Throughout this text, we will sometimes use the term “client” in the context of these initial interviews. As you will see, however, the individuals who come to you seeking legal representation are not yet “clients” but are technically “prospective clients.” Attorneys owe ethical duties to these prospective clients that are similar to, but more limited in scope, than the duties owed to clients.[1] Nonetheless, for ease of reading, we often will refer to these prospective clients as “clients” throughout the text, with the understanding that these individuals do not become your true “clients” until that relationship has been created by court order, by agreement, or by your words or actions that cause the prospective client to reasonably assume that you represent them.

Likewise, in the interests of avoiding the clumsiness of his/her or the awkwardness of alternating these gendered pronouns, we will use the now-permissible “they/them/their” to refer to a subject of unspecified gender.[2]

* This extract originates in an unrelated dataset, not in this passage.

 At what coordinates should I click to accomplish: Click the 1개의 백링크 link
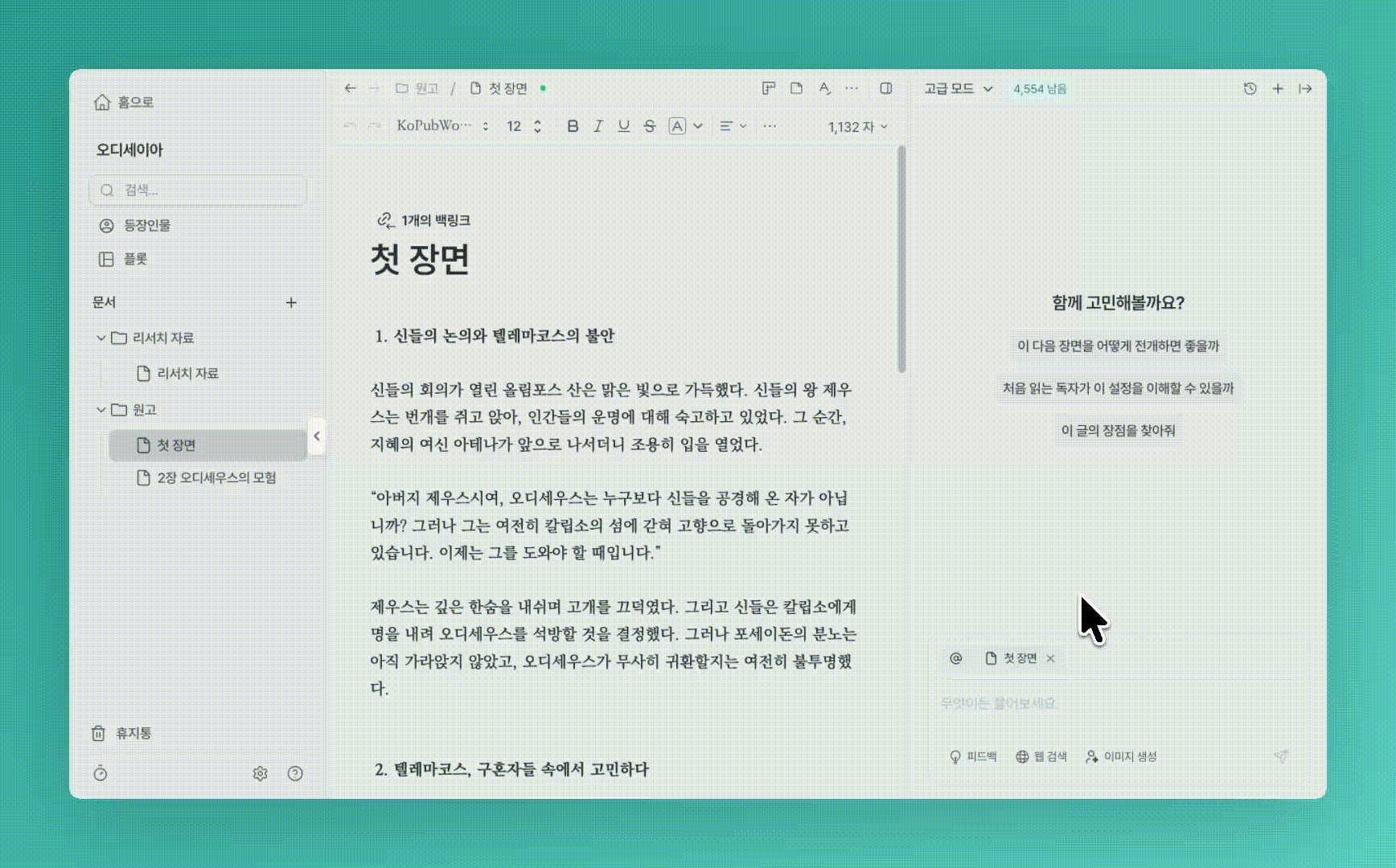(424, 220)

Each chapter begins with learning objectives. You can use these to assess your progress in mastering the skills and clarifying the perspectives that chapter addresses. Each chapter provides three different types of exercises:

“Check your Understanding” exercises test your knowledge of the materials presented. The text provides answers to these questions, either in footnotes (in the text version) or in interactive feedback (in the online version).

“Skills Practice” exercises provide opportunities for you to practice discrete skills. In some of these, you will be provided a video or written transcript of a mock interview for you to critique. Many of these exercises call for you to engage in role play. Try to work with different partners in these exercises so that you can have opportunities to interact with and get feedback from diverse perspectives. If you are playing the role of a client, be sure to prepare and play that role as authentically as possible. You will not only help your partner improve their skills but the very exercise of playing the role of a client deepens your skills of perspective taking and empathy.

“Reflective Practice” exercises ask you to prepare written reflections. These often will ask you to consider how your own personal experiences and identity influence your perspectives on the chapter’s materials. Reflective practice is itself a discrete skill that is valuable in improving not only your interviewing and counseling but your skills as an attorney generally.

References to source materials are provided in endnotes at the close of each chapter.


  1. Model Rules of Pro. Conduct r. 1.18 (Am. Bar. Ass’n 2023).
  2. Chicago Manual of Style, § 5.48 (17th ed. 2017).